Rabu, 05 Juni 2013

Pissed Of

Every day goes gone, the more i'm pissed of with something that I cant have time to be alone. All I want is to be alone. Without people who like to put stuffs wherever they want, just staring at their gadget without carying around them, and just complain with messes that I wasnt made.
I feel suicide when I'm with them. Because never comfortable to face with people that just thinking about another people see us. I'm never give a damn with anything people can say to me. I just wanna do my best and let people judge me. Not just being good outside house, and being mad inside a home. I dont know why they just act like wise person, kind person, lovely person. But yeah, in reality many people adored them. But do they realize that, life is not only for other people. Life is like you've done with your needs, then you can help any one that needs a help. Because how can you help a person even if you are the one who more neded help? Is that possibly to survive with that way?
I'm never understand. I know that they wanna be a good in personal. But why to be another people??
Not me??! I am the one who need more love, money, attention. Why they just thinking about poor people? Cat? Or foundation for inability children?
I knowwww, I know that I am not that as poor as what I mentioned.
But attention. I need more attention when I need more reward with anything that I have done. Hellooo... I got 3,6 GPA and all I get just congratulation word? I wash the dishes, and brush the bathroom but she still complain that I'm never care about cleaness? I'm never ask her much money but just for cost to get campuss, yet she still complains with everyone that she confuse to figure out how to pay my tuition study.
Money. As I said, I'm never using my mom money as much as my brother. But does she know how much I give her tollerant of all of her problems? Start from he is marry, his wife give a birth, and in the jail. Ii was trying to be a good daughter for all of the rest of her life. I dont wanna feel guilty when my grandma died, and I made many mistakes for her eventhough I was a child.
Love. I know that they love me. But I dont know how they can show it with all of their heart. I hate when I'm talking and they just staring at their phone and answer "hem..yea..good" fuck.
And always telling tha they have a messages or call from people adore them. Is that give me information? Or they just wanna show me how amazing they are. And the entire of world needs to know it. Phone ringing in the midnight. Taking picture and ask me is that good or not, how can I describe the picture. Look, you are just pissed me of with that question.

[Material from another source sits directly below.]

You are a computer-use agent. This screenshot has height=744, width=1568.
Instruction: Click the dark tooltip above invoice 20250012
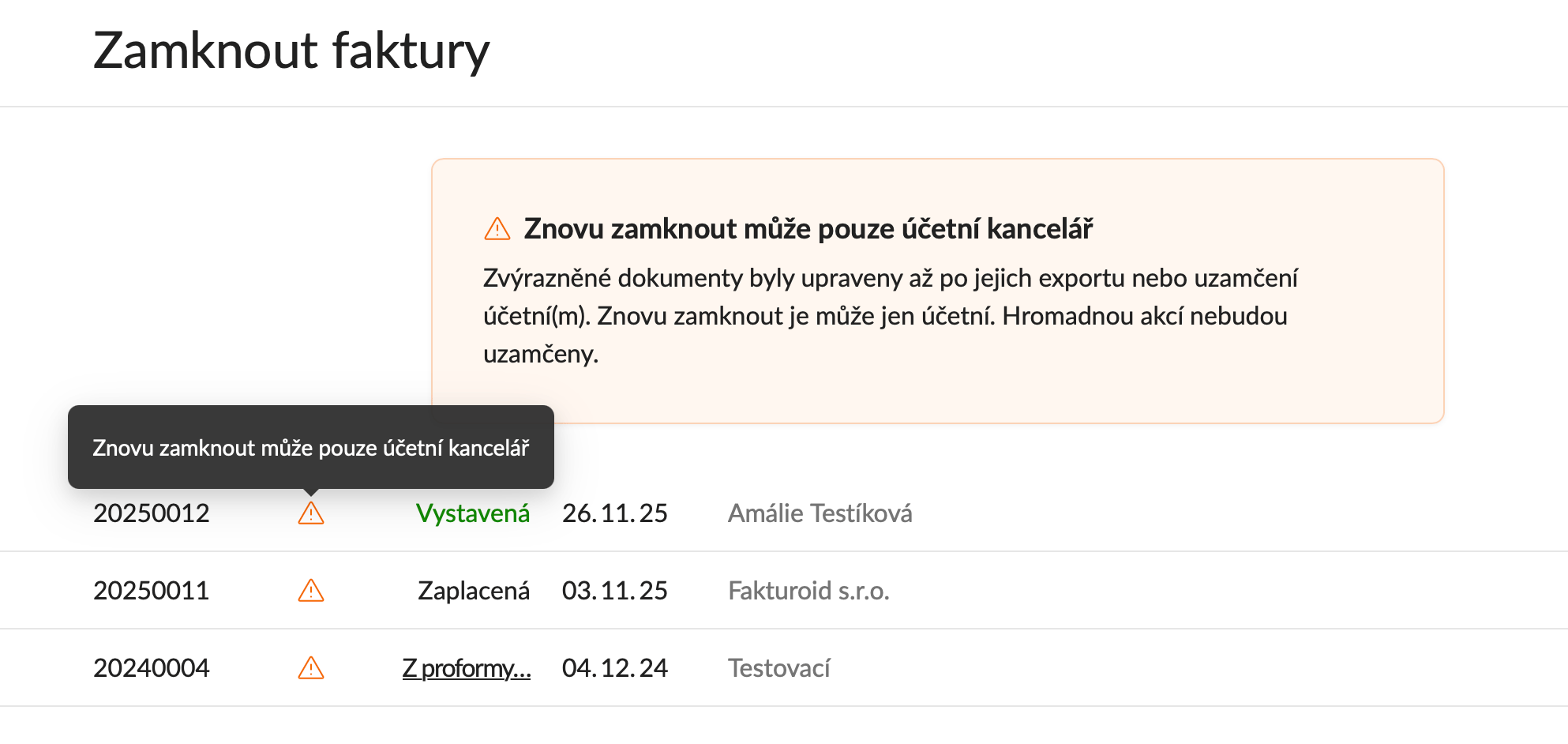[x=310, y=448]
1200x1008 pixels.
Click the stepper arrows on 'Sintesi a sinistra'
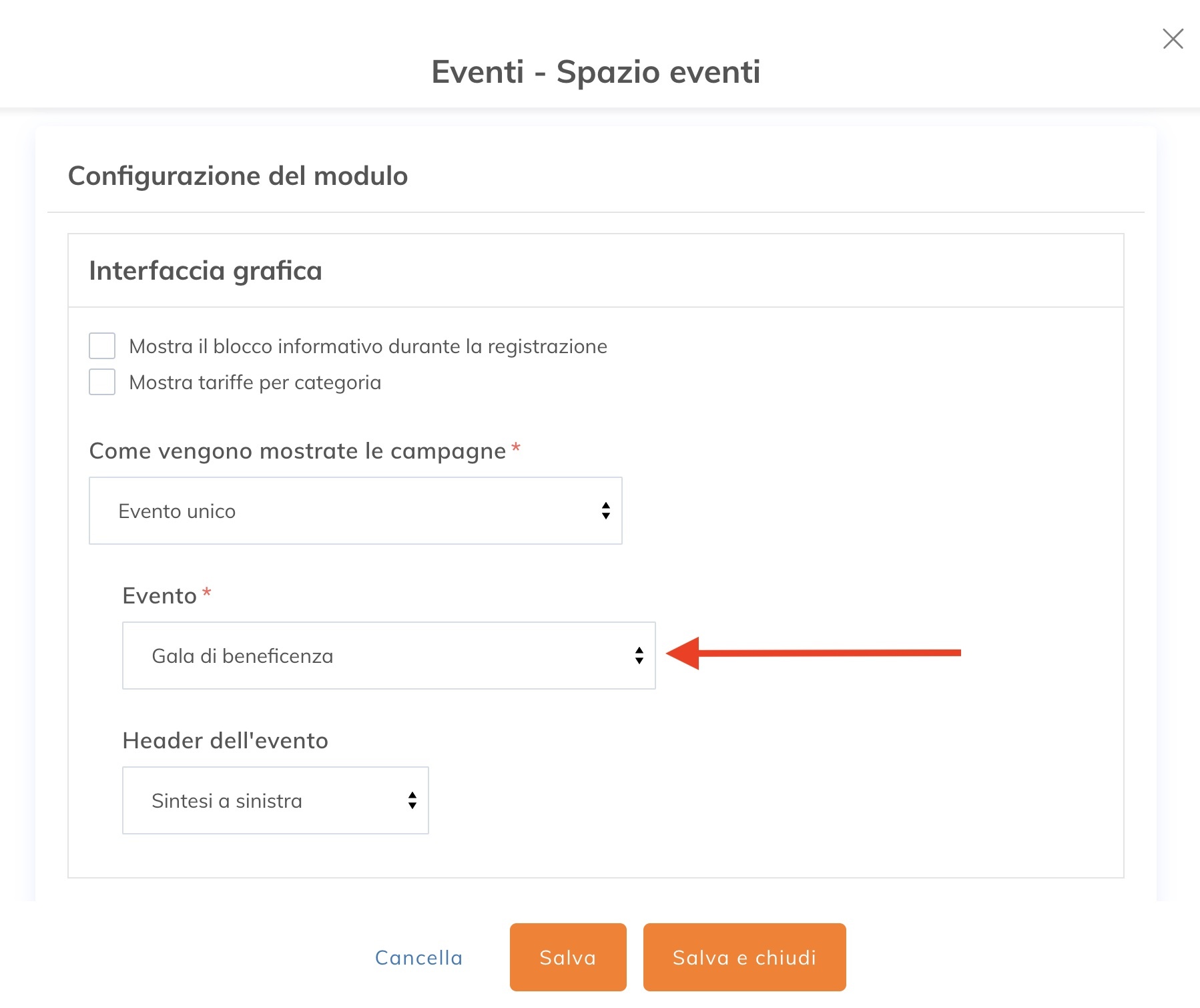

I just wanna be alone in one place that I can crying alone, wondering about many things, do whatever my favorite things, and talking with my friends and boyfriend as long as I want.
Yes, I can feel happier just with friends anf boyfriend. They can give me a smile. Hardest thing I feel they just make a joke or they also tell me a story. Just like, my life with friends around me is never useless.
I dont care if they reading this. The reason why I dont tell them in person because they do not want to blamed. Never ever ever want to hear that they are wrong. Always have excuse to refuse it. What ever, I just wanna put my thought not in facebook/twitter that I also can pissing of my frends. lol
Oh yeaaah, this is 11:57 and I still can hear blackberry messenger notification.